Later, Jouett served in the Virginia Assembly as a Kentucky settler and in Kentucky’s own legislature when Kentucky became a state. Among his friends and associates was future President Andrew Jackson, even though Jouett was married to Sallie Robards, sister of Rachel Jackson’s first husband, Lewis Robards.
Oddly, Jouett “was mainly responsible for the passage of an act [in the Virginia Assembly] authorizing the courts to determine whether grounds for divorce [of the Robards couple] existed,” recalled Virginia newspaper editor and historian Virginius Dabney in an article for the Ironworker magazine of Lynchburg, Virginia (summer, 1966).

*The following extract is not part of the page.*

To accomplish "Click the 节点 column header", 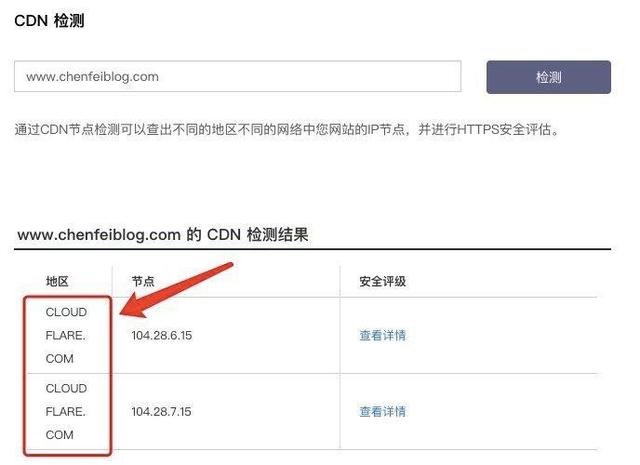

Apparently misinformed as to what the legislators had done, Jackson and Mrs. Robards then married—but she wasn’t really divorced after all. Unhappily, the mix-up and their seemingly hasty marriage led to wide criticism, insults, and duels.
Washington’s Generals
THE CONTINENTAL CONGRESS GAVE GEORGE WASHINGTON A TOTAL OF TWENTY-nine major generals and forty-four brigadiers during the Revolutionary War. Of the majors, six were dead by the end of the war in 1783, seven had resigned, and one, Benedict Arnold, had gone over to the enemy as a traitor. What fates awaited Washington’s best-known officers?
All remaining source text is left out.